_What you will do_
Please copy, exactly as they appear below, the lines from the one containing "Where should I click to: Open" through the one containing "Click the grated".

** Extracted records follows **

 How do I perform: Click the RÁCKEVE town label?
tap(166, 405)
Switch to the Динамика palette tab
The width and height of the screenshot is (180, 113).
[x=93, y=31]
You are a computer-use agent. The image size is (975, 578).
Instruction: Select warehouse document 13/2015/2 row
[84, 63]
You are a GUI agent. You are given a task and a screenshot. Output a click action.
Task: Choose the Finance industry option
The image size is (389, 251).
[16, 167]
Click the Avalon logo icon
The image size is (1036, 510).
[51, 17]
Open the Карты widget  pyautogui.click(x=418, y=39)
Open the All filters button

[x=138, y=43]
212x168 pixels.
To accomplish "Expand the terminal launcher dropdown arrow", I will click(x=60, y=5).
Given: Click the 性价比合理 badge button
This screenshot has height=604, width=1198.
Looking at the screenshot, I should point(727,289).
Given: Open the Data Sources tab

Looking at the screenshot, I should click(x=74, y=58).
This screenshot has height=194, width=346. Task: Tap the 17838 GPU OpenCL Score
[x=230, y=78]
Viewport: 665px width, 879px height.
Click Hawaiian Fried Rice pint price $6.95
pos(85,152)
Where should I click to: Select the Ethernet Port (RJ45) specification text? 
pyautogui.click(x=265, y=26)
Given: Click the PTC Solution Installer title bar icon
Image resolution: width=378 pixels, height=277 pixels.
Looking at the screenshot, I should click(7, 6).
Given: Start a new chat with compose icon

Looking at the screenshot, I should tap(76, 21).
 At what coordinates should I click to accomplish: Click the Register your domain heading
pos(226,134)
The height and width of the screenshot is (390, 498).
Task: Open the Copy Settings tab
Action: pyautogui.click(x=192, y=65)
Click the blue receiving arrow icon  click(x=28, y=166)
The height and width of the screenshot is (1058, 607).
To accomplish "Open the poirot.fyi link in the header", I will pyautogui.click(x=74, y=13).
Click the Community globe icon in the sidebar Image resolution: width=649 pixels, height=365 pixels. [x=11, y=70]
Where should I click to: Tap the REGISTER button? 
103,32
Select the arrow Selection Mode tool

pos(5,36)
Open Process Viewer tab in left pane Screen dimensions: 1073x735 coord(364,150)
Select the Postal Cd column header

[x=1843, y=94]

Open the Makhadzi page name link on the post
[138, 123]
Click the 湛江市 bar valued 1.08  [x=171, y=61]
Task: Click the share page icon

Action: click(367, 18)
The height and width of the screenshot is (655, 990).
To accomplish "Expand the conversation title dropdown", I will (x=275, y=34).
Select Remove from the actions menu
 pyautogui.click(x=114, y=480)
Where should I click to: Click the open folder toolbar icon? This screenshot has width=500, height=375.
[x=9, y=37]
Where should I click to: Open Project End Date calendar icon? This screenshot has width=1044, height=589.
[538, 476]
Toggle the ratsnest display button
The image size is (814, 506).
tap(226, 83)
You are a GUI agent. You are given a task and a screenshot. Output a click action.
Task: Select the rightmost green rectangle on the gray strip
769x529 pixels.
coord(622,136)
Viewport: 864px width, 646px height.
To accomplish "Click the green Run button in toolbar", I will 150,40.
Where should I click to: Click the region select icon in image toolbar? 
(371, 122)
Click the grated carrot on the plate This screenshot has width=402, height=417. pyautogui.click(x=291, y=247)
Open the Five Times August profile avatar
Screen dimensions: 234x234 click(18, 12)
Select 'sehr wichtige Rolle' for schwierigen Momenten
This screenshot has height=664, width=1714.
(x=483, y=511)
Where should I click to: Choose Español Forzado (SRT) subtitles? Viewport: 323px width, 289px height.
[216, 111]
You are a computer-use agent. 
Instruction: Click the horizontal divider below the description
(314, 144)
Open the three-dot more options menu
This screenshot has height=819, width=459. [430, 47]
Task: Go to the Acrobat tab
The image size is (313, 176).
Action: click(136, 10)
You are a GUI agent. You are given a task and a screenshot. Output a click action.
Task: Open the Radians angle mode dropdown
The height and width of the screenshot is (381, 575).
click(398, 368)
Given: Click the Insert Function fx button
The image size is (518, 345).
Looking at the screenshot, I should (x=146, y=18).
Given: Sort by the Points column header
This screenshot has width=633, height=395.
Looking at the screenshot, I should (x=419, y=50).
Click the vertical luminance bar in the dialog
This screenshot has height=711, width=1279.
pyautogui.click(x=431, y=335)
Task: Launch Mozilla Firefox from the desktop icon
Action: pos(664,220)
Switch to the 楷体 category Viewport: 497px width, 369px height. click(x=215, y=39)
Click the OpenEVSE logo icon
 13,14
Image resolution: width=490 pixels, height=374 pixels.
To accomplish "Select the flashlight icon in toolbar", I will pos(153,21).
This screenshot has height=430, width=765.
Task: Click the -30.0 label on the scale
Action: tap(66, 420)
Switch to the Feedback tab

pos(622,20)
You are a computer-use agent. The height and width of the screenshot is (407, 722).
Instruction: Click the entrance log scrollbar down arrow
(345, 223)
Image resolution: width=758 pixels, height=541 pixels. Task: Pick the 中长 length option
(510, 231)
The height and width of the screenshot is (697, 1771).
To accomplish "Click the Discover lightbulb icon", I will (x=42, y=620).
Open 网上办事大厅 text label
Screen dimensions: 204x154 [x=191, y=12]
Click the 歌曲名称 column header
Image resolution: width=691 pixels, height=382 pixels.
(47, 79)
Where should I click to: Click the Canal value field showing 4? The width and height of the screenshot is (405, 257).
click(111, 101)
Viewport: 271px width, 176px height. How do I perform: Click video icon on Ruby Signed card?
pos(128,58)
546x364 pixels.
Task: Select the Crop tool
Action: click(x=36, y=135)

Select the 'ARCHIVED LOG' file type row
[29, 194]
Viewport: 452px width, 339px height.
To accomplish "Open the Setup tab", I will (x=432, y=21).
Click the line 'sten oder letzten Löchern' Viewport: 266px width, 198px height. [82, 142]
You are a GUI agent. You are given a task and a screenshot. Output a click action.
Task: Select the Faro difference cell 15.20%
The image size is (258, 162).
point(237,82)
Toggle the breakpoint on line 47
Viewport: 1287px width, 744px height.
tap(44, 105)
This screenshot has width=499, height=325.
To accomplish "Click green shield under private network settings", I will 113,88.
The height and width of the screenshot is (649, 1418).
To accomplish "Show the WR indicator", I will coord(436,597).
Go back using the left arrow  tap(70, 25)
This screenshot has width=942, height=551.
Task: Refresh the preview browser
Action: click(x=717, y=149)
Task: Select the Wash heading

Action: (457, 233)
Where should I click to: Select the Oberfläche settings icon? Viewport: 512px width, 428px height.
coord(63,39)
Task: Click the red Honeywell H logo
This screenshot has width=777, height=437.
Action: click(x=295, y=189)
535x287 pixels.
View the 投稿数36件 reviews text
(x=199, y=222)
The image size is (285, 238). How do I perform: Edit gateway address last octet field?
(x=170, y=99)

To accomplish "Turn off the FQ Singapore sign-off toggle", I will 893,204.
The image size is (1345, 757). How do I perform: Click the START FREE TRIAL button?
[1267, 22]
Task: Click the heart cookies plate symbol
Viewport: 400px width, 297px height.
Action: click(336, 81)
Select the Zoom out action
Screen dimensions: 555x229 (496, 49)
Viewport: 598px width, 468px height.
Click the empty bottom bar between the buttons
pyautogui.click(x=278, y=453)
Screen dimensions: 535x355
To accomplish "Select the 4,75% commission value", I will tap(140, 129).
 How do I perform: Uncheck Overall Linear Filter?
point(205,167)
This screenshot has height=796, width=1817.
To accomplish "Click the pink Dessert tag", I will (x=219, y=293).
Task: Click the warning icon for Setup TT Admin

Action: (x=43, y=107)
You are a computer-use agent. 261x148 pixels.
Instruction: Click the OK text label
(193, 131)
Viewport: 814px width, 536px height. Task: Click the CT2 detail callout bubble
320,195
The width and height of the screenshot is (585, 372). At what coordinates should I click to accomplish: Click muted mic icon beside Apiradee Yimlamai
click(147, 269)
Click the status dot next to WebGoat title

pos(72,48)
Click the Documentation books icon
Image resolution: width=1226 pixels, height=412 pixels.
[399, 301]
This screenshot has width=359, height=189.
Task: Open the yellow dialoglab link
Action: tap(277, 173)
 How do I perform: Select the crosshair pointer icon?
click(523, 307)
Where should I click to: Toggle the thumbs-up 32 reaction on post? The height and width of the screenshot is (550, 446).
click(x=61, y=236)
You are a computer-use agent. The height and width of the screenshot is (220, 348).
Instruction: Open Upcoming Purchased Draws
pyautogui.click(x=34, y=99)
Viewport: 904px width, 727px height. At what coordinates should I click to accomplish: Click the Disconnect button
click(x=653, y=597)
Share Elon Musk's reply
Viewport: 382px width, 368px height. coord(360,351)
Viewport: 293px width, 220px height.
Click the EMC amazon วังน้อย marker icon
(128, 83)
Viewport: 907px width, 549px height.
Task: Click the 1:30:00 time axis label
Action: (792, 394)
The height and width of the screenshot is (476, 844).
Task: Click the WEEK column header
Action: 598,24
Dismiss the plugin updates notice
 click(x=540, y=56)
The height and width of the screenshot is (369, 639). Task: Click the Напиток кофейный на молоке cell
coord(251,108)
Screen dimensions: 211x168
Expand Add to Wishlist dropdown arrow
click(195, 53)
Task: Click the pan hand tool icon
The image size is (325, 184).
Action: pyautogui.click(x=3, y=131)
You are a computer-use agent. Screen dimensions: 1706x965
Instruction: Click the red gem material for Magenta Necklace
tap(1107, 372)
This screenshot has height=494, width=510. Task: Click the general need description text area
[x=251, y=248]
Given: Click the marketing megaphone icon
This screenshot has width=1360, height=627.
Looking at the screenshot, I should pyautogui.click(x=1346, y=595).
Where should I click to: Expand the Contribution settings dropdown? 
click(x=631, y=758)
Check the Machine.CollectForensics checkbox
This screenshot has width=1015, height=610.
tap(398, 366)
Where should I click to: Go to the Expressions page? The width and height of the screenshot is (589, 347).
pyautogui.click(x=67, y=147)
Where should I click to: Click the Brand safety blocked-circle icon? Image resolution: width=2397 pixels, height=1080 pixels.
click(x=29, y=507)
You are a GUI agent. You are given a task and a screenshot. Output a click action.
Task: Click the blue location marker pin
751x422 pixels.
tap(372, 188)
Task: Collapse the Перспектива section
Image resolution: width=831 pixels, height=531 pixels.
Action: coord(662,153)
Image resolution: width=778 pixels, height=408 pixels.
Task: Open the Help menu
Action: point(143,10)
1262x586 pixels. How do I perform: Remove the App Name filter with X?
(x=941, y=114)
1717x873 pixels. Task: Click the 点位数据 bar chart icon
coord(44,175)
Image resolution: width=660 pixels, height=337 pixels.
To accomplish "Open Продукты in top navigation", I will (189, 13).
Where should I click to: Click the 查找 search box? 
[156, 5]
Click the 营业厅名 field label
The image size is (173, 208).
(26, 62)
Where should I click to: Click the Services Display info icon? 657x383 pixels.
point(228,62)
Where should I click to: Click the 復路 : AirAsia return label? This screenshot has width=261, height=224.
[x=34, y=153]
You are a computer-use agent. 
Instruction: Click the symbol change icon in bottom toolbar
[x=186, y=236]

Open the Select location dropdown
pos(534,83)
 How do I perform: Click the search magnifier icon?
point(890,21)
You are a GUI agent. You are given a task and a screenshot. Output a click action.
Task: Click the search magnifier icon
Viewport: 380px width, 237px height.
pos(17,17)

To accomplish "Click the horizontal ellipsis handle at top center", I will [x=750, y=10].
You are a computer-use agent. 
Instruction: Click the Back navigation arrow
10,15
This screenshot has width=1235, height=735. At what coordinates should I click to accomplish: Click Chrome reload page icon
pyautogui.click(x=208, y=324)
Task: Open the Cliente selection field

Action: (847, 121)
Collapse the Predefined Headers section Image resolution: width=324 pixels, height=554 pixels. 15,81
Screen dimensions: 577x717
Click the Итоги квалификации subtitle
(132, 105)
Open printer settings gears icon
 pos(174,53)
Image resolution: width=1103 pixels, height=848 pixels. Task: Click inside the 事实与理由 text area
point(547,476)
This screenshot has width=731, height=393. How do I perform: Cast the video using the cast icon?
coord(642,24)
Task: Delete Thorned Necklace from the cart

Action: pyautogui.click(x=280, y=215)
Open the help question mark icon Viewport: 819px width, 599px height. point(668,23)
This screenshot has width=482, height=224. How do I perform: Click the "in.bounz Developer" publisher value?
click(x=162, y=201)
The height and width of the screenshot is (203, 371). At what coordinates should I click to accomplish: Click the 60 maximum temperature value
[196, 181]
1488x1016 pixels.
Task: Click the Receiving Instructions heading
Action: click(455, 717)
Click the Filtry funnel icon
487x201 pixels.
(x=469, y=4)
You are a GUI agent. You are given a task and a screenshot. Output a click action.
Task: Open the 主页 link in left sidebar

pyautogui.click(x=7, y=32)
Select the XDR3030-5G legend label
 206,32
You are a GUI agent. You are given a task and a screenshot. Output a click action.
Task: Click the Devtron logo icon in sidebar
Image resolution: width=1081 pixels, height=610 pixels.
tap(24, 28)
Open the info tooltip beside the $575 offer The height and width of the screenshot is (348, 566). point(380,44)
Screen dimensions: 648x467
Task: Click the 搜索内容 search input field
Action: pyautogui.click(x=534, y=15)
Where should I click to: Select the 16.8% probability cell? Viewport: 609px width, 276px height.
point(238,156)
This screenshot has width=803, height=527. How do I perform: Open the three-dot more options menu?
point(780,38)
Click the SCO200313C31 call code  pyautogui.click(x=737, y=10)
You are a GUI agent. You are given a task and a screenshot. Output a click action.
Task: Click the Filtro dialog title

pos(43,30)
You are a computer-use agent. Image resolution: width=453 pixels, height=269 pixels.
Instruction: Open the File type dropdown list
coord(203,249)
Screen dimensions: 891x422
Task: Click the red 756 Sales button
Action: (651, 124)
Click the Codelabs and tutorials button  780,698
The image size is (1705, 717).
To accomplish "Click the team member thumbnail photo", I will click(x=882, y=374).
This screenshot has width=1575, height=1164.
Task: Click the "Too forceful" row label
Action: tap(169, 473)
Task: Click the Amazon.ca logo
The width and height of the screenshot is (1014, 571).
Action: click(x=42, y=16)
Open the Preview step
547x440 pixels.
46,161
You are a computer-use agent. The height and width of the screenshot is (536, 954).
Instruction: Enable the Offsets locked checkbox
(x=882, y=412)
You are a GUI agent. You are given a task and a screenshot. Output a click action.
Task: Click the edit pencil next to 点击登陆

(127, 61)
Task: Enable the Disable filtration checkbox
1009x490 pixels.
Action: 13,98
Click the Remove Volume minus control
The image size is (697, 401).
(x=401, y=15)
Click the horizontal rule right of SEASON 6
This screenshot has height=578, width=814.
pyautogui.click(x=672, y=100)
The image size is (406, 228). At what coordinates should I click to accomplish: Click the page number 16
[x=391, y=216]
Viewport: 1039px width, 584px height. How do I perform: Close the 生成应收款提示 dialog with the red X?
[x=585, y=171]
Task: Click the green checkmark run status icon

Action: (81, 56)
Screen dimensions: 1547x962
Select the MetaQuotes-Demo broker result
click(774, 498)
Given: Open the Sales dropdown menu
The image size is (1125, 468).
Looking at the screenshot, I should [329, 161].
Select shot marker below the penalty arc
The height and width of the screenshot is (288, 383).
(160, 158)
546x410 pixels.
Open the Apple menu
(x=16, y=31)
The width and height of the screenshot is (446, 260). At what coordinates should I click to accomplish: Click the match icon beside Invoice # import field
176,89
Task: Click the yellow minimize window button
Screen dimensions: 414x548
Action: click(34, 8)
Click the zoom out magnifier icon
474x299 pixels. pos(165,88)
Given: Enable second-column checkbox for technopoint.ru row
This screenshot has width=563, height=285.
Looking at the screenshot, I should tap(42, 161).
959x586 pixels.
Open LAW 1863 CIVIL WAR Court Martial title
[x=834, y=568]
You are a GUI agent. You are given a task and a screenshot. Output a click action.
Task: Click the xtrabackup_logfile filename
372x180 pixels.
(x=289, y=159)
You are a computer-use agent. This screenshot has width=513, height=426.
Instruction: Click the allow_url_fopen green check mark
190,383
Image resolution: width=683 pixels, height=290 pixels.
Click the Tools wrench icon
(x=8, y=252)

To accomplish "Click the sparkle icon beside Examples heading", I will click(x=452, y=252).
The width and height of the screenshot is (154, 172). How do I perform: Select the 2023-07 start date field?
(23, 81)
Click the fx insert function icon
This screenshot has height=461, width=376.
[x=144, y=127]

** End of Extracted records **

_Written answer_
Where should I click to: Open Project End Date calendar icon? This screenshot has width=1044, height=589.
[538, 476]
Toggle the ratsnest display button
The image size is (814, 506).
tap(226, 83)
You are a GUI agent. You are given a task and a screenshot. Output a click action.
Task: Select the rightmost green rectangle on the gray strip
769x529 pixels.
coord(622,136)
Viewport: 864px width, 646px height.
To accomplish "Click the green Run button in toolbar", I will 150,40.
Where should I click to: Click the region select icon in image toolbar? 
(371, 122)
Click the grated carrot on the plate This screenshot has width=402, height=417. pyautogui.click(x=291, y=247)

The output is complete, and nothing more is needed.